22 Nisan 2018 Pazar



23 NİSAN ULUSAL EGEMENLİK VE ÇOCUK BAYRAMINIZ KUTLU OLSUN
NE MUTLU ÇOCUK GİBİ SAF VE TEMİZ DÜŞÜNCELERİ OLANLARA DEYİNCE AKLIMA
23 NİSAN BAYRAMLARINI BİR ZAMANLAR KÖYLERDE BİLE KUTLANDIĞINI HATIRLAYAN VARDIR.

Eskiden köylerde her mahallede ilkokul olurdu. Benim köyüm de Talipli,Samugüney ve Dikmen köyün de 1950  ile 1990 yılları arasında 3 ilkokul vardı
 Hepsi kapandı şimdi köyümüzde 3 camimiz var ama ilkokulumuz yok çocuklarımız ilçe okullarına gidiyor
Öğretmenimiz yok ama İmamız var !
23 Nisan Bayramı gelince köy okullarında gayet güzel bayram yapılırdı.
Birinci sınıflar en önde, ikiler arkada, üçler, dörtler, beşler sıra olurdu.
İlkokuldaki siyah önlüklü beyaz yakalıklı kara lastikli, ellerinde bayraklarla, talebeler, öğretmen eşliğinde köyün meydanına kadar heyecanla yürüyüş yaparlardı.
Ne güzel günlerdi o eski bayram günleri, keşke eskiye dönüp, çocuk olabilsek diyoruz ama bırakın çocuk olmayı artık köylerde yaşlı insanlardan başkası kalmadı
Neden mi?
Fındık paraetmiyor tarım ve hayvancılık son yıllardaki devletin çiftçi,köylü ve hayvancılığa bakış acısı desteklenmemesi yüzünden  insanlar köylerin de ev geçindiremiyor..

• _Görev hakkında_
Lütfen 23 Nisan yazısından bir bölümü birebir kopyalayın. "22 Nisan 2018" sözlerinin geçtiği yerden başlayın, "KUTLANDIĞINI HATIRLAYAN VARDIR." sözlerinden sonra durun. Bundan sonra gelen malzemenin 23 Nisan yazısıyla hiçbir bağlantısı yoktur.

• _Kayıtlı bilgiler_
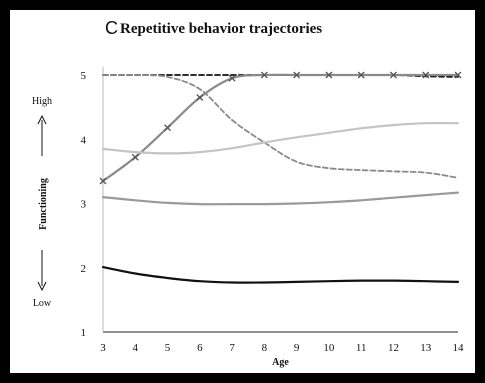 The height and width of the screenshot is (383, 485). What do you see at coordinates (265, 348) in the screenshot?
I see `x-tick-label: 8` at bounding box center [265, 348].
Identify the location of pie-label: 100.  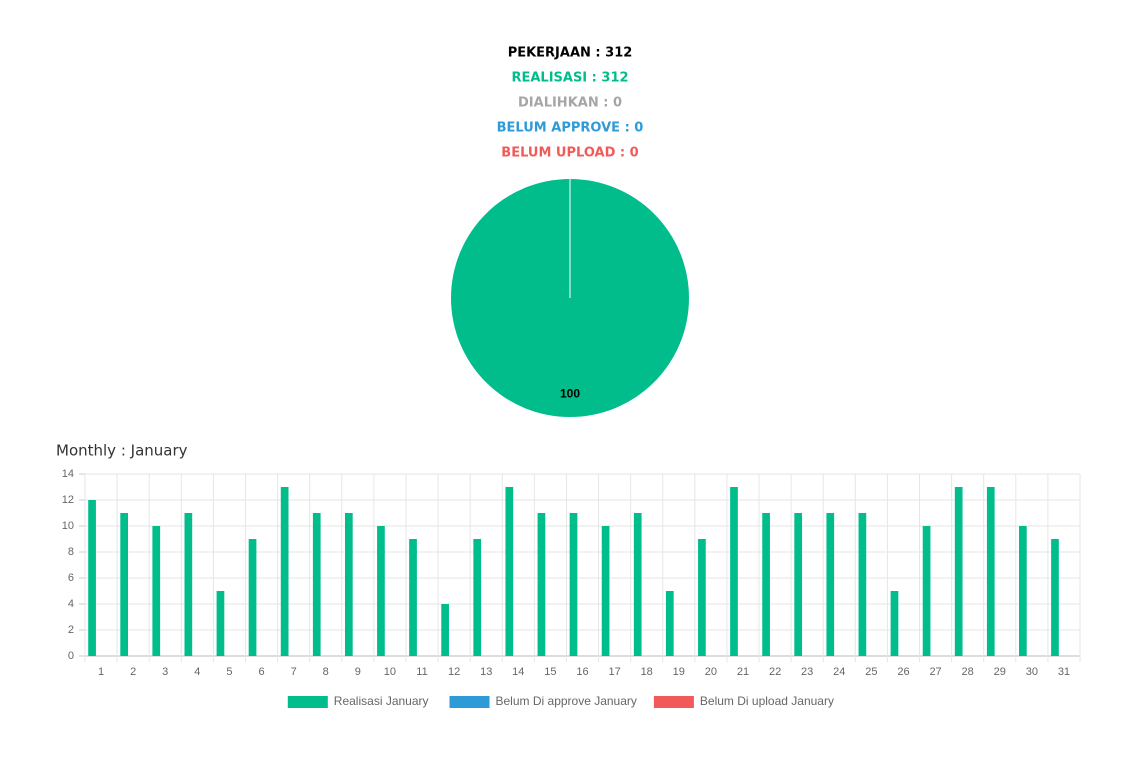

• _Tamamlanmış alıştırma_
22 Nisan 2018 Pazar



23 NİSAN ULUSAL EGEMENLİK VE ÇOCUK BAYRAMINIZ KUTLU OLSUN
NE MUTLU ÇOCUK GİBİ SAF VE TEMİZ DÜŞÜNCELERİ OLANLARA DEYİNCE AKLIMA
23 NİSAN BAYRAMLARINI BİR ZAMANLAR KÖYLERDE BİLE KUTLANDIĞINI HATIRLAYAN VARDIR.